§ **REQUIRED WORK**
Below are the records; locate each line with the word "Open" and copy it.

..........

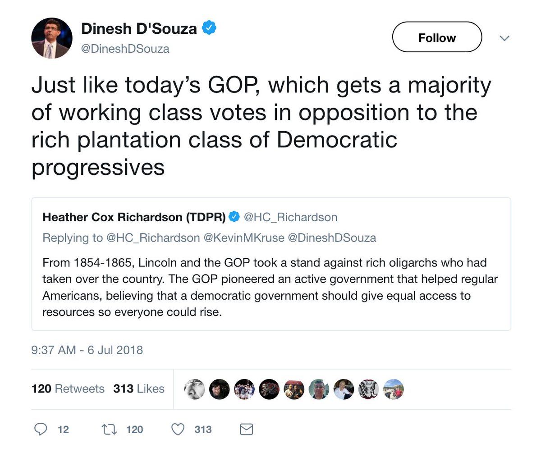Expand the tweet options chevron menu
This screenshot has height=457, width=541.
pyautogui.click(x=505, y=38)

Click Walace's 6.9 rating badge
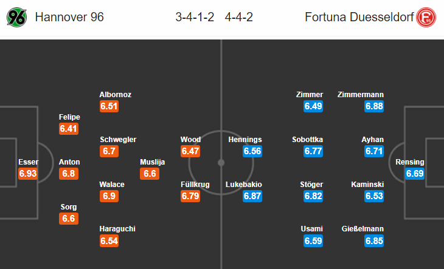(109, 196)
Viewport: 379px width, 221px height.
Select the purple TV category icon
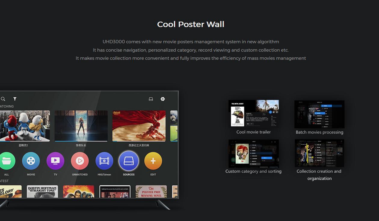(55, 161)
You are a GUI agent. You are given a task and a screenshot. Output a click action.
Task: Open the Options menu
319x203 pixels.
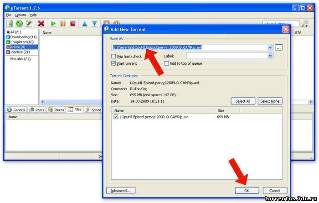coord(20,15)
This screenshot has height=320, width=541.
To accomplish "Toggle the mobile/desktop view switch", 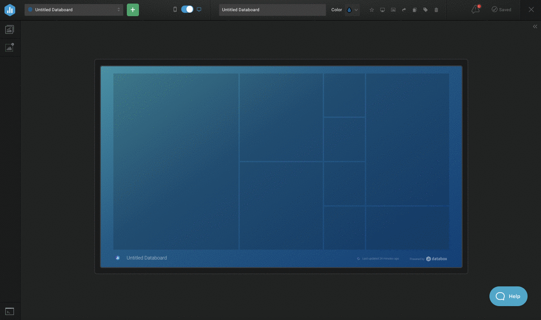I will pyautogui.click(x=187, y=9).
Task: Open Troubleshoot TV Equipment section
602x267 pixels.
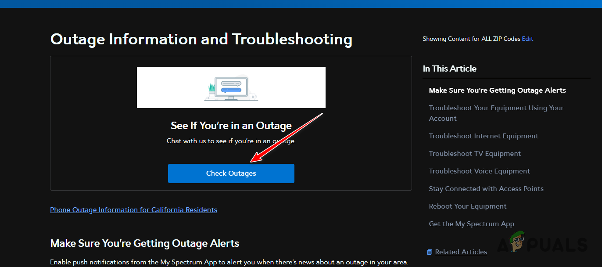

..........

§ **RESPONSE FOR THIS EXERCISE**
Task: Open the Options menu
Task: Open Troubleshoot TV Equipment section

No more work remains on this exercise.